▸ TASK TO CARRY OUT: Reproduce the items word for word, from the very first line through the line holding "the icon that", both ends included.

Start of INPUT MATERIAL

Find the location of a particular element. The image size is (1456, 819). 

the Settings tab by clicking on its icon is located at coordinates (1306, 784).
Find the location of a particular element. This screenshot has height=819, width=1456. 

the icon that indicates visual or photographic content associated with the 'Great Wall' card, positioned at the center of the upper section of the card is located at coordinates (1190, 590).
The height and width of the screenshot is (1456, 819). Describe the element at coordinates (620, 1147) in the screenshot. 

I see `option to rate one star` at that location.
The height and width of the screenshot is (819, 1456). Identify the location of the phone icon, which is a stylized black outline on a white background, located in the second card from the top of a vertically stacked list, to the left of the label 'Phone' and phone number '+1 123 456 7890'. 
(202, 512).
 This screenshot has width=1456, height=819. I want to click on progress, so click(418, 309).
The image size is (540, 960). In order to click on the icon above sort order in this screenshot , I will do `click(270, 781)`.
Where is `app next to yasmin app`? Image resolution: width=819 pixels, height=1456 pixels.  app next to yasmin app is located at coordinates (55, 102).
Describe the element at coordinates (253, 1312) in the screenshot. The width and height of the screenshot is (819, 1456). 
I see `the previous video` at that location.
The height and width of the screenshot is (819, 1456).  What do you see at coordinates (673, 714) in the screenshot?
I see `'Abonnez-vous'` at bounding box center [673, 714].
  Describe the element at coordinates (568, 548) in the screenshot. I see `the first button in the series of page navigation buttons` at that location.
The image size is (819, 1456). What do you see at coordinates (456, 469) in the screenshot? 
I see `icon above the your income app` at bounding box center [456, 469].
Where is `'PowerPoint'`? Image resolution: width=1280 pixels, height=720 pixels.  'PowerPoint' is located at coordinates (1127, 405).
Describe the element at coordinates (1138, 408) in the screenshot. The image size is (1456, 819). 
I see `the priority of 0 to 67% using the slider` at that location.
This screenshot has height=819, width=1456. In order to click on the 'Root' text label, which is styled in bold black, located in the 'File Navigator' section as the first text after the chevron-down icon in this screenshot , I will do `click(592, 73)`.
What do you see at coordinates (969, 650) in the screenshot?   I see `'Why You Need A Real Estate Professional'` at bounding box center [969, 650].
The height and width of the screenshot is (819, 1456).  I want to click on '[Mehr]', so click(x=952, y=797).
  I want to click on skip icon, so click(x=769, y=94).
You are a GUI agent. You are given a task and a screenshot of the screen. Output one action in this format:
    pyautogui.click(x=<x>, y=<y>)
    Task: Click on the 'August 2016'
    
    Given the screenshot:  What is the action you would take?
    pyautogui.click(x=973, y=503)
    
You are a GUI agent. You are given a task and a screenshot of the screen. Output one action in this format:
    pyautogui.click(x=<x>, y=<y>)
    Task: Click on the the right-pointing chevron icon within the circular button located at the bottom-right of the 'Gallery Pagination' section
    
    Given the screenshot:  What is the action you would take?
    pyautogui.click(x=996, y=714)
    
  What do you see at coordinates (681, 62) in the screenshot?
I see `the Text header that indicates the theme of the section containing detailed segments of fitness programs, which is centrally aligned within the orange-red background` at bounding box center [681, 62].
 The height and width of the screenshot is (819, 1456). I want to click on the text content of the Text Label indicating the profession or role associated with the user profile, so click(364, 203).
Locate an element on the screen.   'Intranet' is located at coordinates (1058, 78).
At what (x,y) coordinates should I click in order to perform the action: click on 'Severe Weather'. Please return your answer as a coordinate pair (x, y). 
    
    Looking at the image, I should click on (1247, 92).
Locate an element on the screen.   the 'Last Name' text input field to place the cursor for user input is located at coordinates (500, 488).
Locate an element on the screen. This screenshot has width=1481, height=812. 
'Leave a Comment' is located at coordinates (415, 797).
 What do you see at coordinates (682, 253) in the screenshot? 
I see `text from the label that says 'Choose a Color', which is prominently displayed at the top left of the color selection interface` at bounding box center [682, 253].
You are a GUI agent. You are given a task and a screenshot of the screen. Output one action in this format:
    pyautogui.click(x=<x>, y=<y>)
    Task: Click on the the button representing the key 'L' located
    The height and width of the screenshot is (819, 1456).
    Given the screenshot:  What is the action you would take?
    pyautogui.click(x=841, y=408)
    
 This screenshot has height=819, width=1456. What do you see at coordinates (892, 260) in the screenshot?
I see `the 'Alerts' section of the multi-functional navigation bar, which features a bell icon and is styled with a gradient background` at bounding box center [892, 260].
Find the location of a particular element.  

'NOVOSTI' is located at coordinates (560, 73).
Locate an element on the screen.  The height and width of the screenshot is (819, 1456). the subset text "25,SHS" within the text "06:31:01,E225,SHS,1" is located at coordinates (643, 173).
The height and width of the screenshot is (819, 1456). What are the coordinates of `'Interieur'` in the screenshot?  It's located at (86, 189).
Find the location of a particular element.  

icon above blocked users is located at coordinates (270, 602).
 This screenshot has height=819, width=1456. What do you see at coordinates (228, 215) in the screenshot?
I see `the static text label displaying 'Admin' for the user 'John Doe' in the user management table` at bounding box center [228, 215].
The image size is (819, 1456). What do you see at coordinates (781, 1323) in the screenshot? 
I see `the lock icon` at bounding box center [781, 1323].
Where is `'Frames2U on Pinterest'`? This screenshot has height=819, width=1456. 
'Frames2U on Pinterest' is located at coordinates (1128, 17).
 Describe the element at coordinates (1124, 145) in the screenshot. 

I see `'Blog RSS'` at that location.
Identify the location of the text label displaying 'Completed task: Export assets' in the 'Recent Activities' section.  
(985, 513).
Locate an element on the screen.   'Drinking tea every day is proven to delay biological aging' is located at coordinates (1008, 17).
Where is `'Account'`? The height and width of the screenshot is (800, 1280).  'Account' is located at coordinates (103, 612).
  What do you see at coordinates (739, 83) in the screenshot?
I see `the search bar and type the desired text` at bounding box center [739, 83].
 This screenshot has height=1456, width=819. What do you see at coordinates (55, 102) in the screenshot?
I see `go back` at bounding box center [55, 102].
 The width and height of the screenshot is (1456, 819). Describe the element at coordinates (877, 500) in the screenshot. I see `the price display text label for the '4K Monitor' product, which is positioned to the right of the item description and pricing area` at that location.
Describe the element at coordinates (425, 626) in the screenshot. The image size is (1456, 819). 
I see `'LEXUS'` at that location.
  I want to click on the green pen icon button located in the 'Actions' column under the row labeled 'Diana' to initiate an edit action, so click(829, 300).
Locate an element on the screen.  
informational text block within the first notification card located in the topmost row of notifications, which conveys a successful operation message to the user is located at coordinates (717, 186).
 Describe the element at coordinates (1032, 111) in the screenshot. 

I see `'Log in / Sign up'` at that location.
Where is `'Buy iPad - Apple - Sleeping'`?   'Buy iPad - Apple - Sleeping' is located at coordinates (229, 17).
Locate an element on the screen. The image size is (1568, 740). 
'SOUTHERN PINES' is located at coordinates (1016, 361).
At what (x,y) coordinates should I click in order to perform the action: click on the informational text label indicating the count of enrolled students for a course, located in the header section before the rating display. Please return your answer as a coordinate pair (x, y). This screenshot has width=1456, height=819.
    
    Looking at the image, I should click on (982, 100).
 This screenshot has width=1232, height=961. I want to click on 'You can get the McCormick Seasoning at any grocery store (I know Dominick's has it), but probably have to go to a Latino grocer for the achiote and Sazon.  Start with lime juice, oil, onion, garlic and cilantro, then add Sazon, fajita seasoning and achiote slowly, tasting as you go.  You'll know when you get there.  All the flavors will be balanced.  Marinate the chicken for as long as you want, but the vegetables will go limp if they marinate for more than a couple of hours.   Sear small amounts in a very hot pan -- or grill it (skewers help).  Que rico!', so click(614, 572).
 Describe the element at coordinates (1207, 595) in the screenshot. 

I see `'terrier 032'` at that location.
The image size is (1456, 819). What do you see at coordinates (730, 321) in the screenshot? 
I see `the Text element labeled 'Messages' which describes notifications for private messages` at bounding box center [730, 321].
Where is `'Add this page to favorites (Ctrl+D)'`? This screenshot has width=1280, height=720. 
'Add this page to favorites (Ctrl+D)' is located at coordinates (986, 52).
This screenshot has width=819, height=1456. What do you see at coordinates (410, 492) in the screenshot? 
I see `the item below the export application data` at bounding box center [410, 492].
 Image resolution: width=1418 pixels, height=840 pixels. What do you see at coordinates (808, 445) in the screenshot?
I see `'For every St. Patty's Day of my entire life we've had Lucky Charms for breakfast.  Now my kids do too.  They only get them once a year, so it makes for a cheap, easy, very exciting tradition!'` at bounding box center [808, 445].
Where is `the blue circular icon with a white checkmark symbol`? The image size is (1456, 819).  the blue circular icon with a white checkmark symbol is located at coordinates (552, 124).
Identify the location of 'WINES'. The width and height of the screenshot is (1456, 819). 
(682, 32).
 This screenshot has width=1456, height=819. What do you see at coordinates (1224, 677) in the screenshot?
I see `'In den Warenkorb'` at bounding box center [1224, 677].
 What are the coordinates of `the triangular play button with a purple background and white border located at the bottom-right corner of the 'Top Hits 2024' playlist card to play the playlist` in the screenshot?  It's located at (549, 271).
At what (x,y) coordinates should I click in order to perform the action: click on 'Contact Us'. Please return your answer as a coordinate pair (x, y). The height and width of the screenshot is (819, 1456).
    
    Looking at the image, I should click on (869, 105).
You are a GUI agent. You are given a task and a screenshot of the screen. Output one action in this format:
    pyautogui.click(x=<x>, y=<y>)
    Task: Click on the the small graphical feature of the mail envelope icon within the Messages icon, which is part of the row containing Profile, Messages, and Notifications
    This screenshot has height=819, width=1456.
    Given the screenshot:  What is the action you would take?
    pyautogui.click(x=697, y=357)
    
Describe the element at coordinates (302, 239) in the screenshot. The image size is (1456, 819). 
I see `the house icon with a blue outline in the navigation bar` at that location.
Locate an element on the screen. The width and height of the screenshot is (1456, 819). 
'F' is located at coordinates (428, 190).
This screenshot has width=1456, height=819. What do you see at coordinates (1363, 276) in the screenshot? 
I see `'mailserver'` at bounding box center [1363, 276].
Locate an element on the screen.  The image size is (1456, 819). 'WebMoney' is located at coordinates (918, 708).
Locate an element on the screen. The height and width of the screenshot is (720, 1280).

End of INPUT MATERIAL

▸ OUTPUT FOR THIS EXERCISE:
Find the location of a particular element. The image size is (1456, 819). 

the Settings tab by clicking on its icon is located at coordinates (1306, 784).
Find the location of a particular element. This screenshot has height=819, width=1456. 

the icon that indicates visual or photographic content associated with the 'Great Wall' card, positioned at the center of the upper section of the card is located at coordinates (1190, 590).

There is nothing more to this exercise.